Practicing Their Art

Practicing Their Art

The art and design department adds color to the UW-Stout campus, not only the department as a whole, but also the individual artists who comprise it. One such artist/teacher is Douglas Cumming.

Cumming and his wife, sculptor Nancy Blum, who also teaches at UW-Stout, have exhibited extensively in this country as well as in Europe. In fact, the two own a summer home in the south of France with West German artist Ebberhard Eggers who was a guest artist at Stout from 1971 to 1972.

Cumming came to Stout in 1967 when Orazio Fumagalli was putting the art department together. "President Bud Micheels wanted to bring a cultural influence to the campus," Cumming said, and "Fumagalli had the kind of dynamic personality to go out and get it done."
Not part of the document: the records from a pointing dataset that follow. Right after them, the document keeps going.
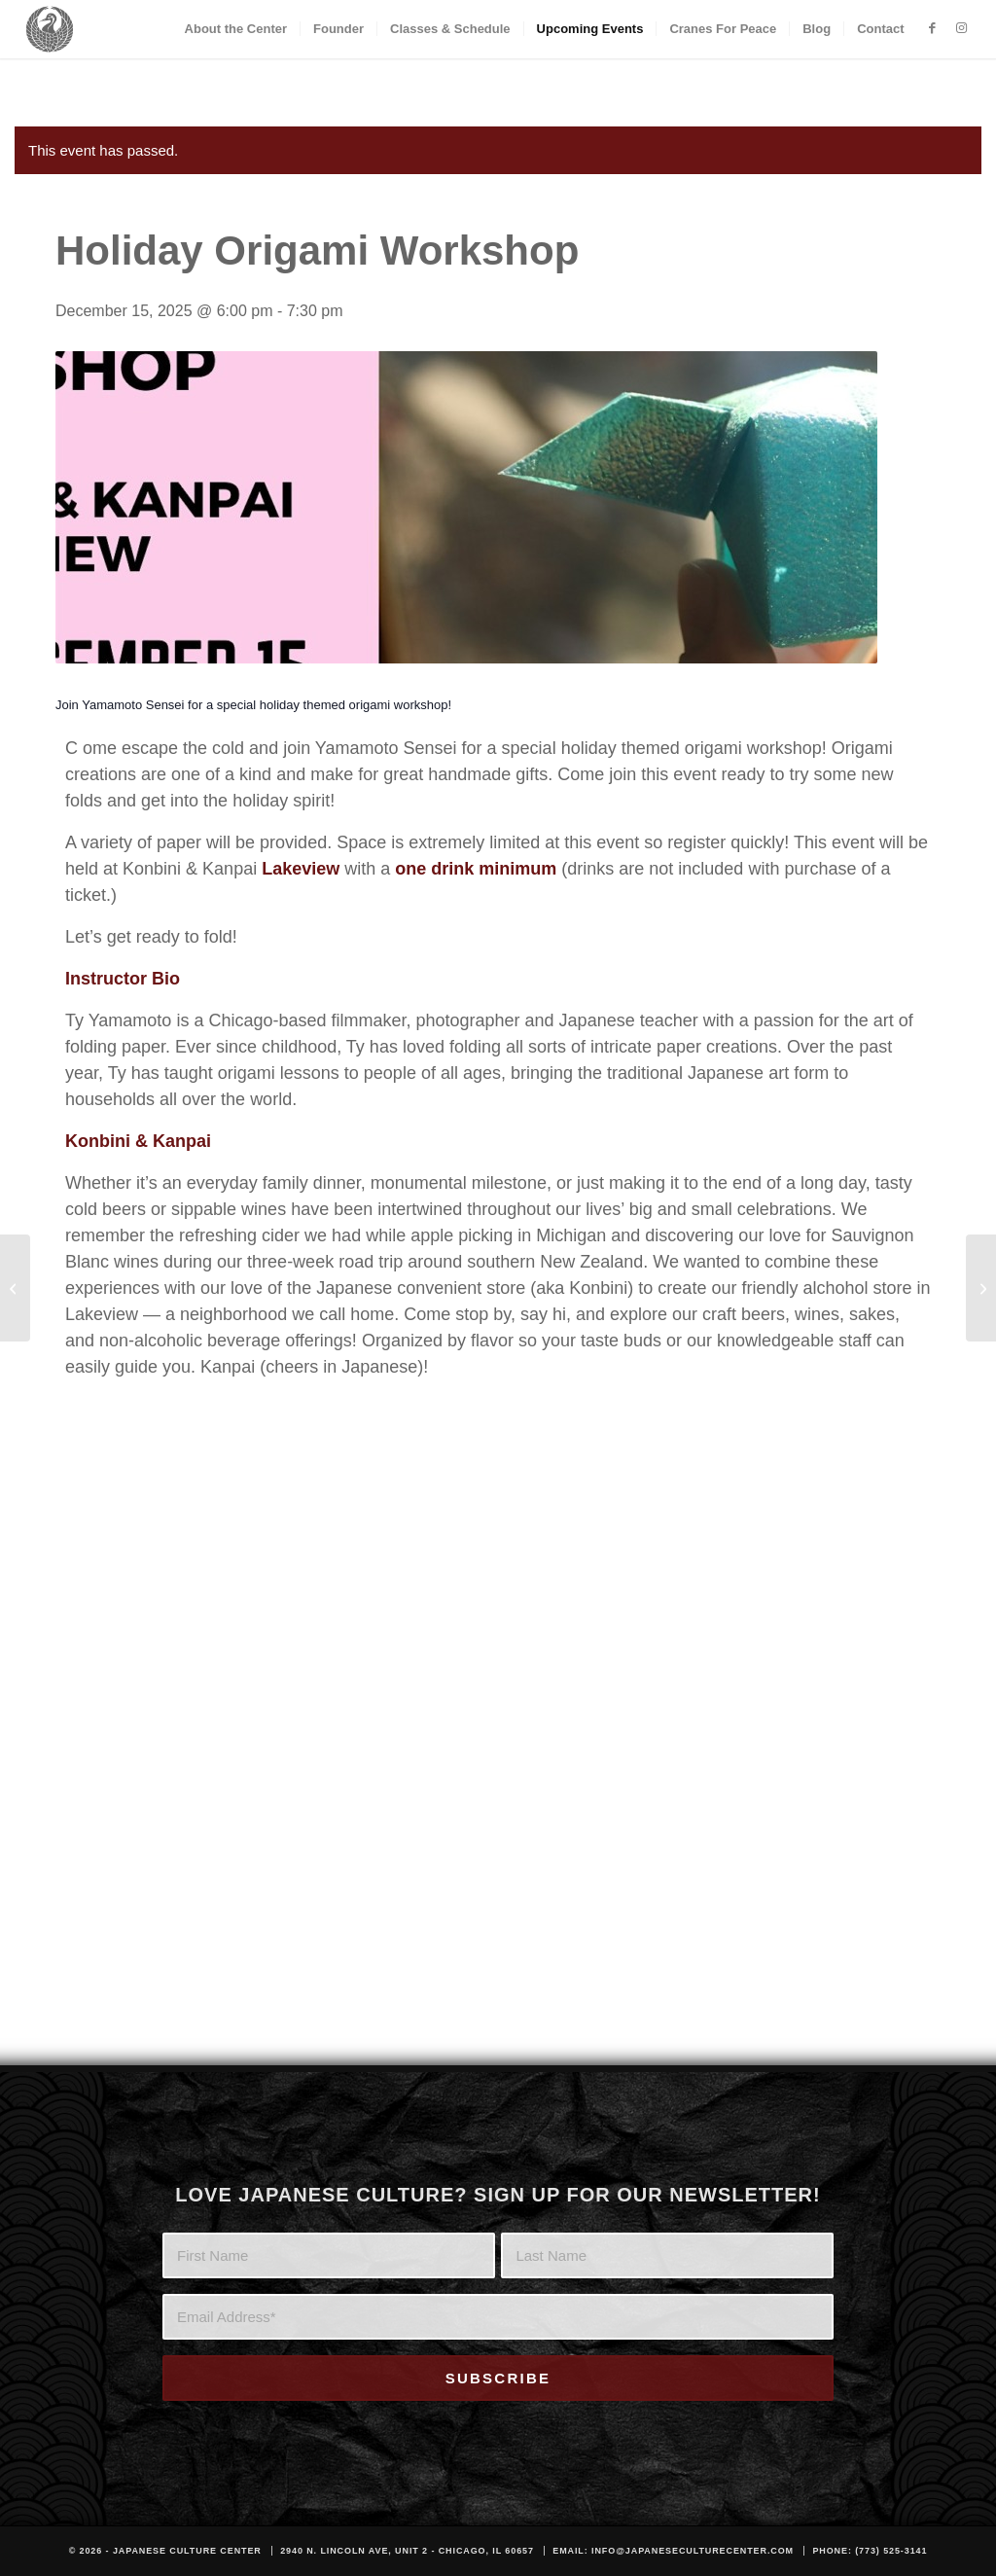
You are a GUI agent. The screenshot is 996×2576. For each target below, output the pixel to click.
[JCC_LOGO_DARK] (49, 29)
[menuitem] (236, 29)
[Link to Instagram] (962, 28)
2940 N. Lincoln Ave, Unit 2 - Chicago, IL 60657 (407, 2551)
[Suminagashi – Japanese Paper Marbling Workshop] (15, 1288)
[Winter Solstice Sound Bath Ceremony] (981, 1288)
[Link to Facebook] (932, 28)
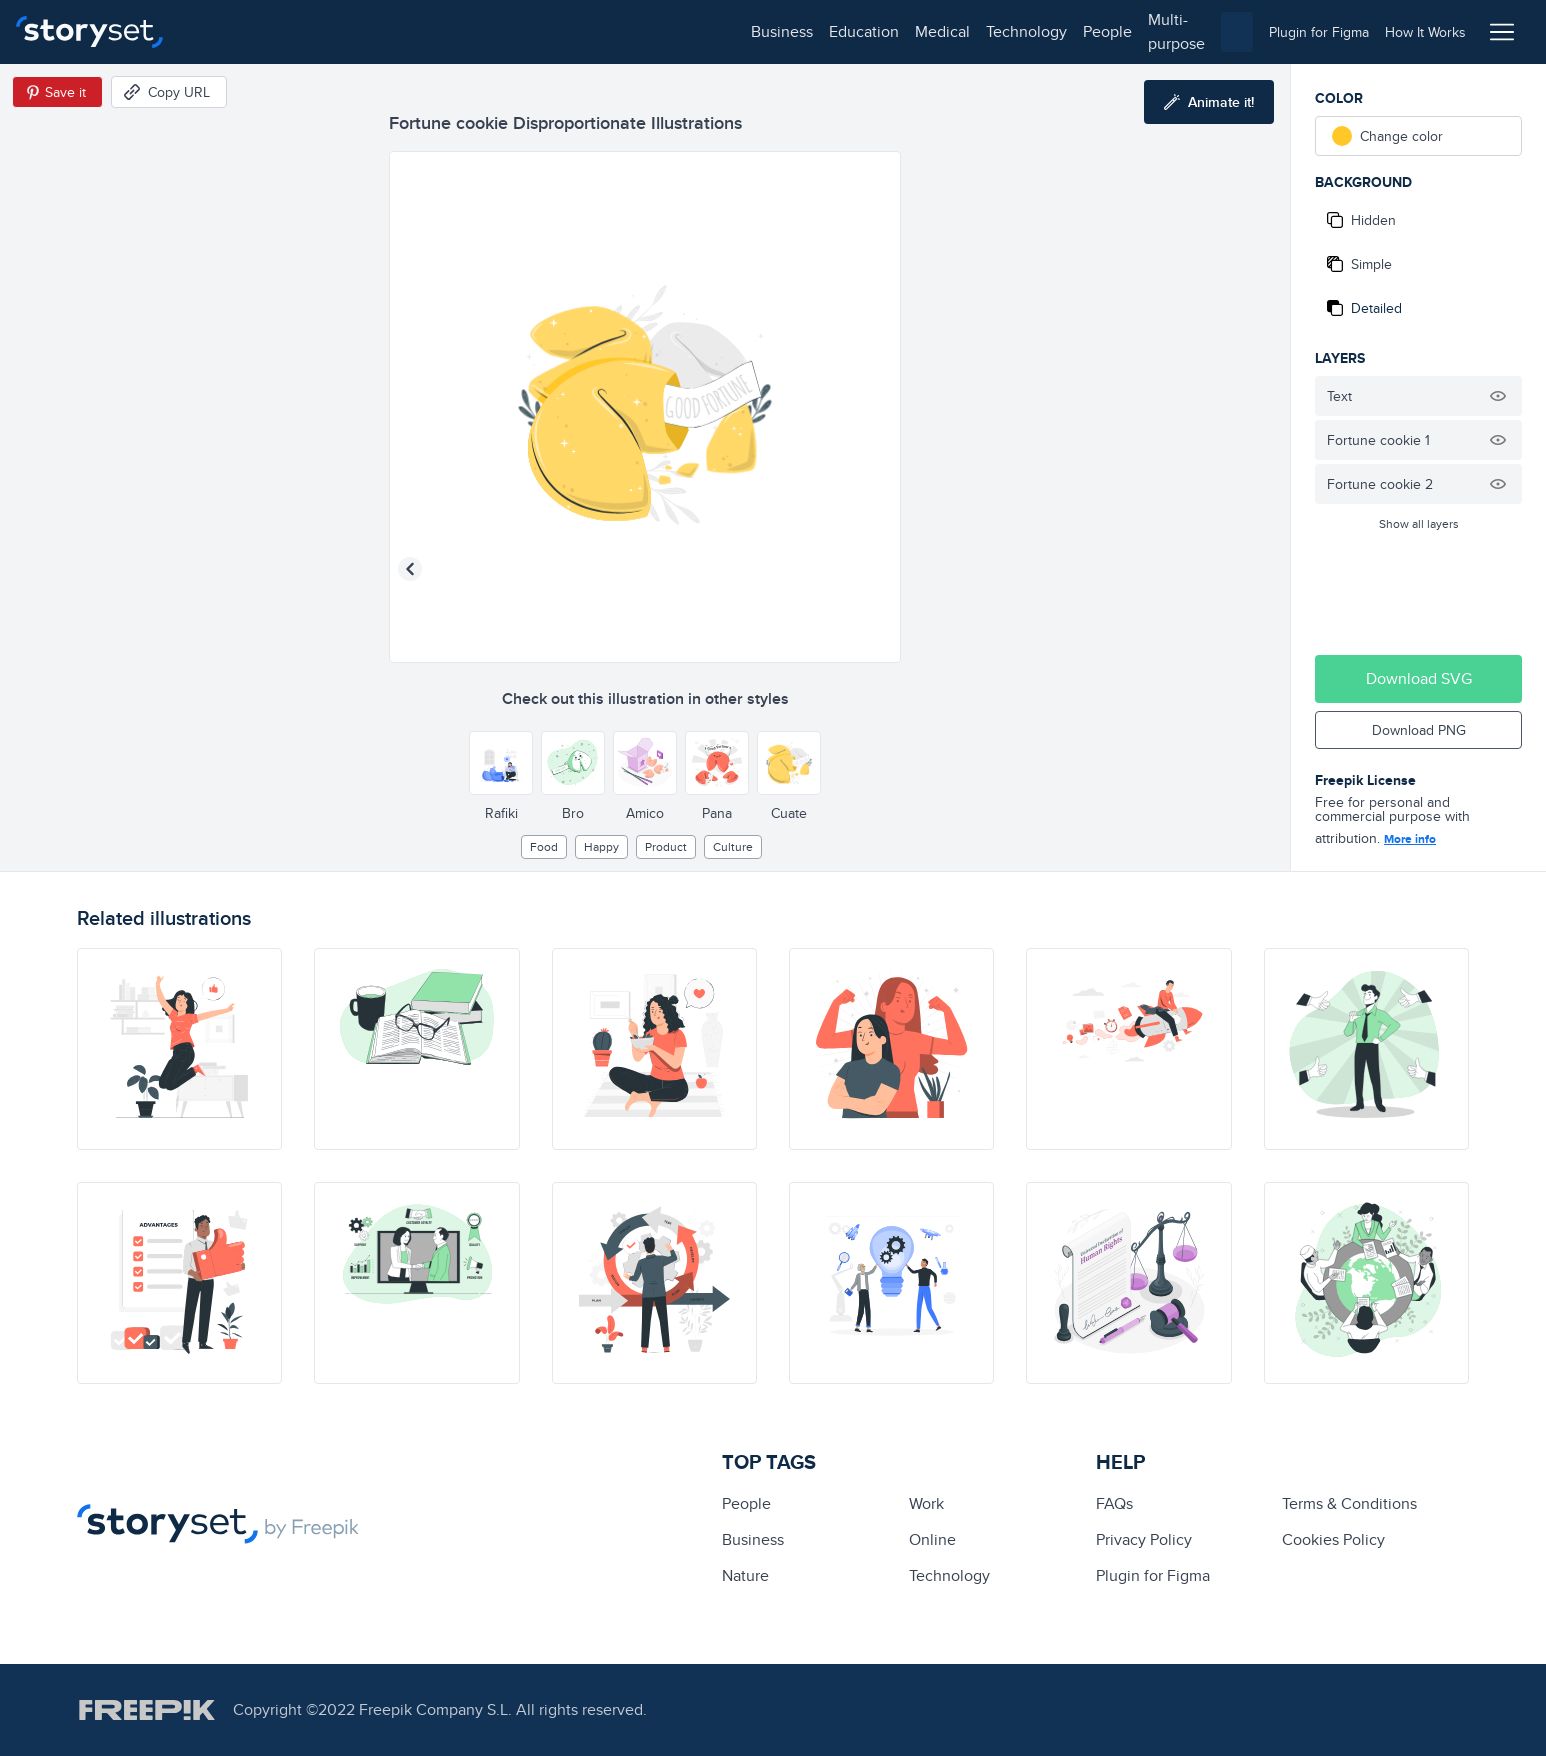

Cumming said that the idea was to have a diverse department-"to take a stylistic position and then complement it with an opposite." He noted that that is still the underlying philosophy of the department.

"The place is full of life," Cumming said. That's probably because art educators at Stout are themselves artists. "We have a self-imposed emphasis on practicing our art," Cumming said. The faculty is highly encouraged to be "studio active." In fact, according to Cumming, "it's ... difficult to get a promotion if you're not studio active."

But Cumming, who is a tenured professor, is indeed studio active. "I'm up here all the time," he said. "I love it." That's part of why Cumming, who exhibits all over this country and has taught in England and lived in Germany and France, keeps coming back to UW-Stout. "There is a sense of professionalism here," Cumming said. And he appreciates that studio work is so highly encouraged. But also, he very much enjoys the students.

"I love to see the light bulb go on above a student's head," he said. "That's as exciting as anything to me."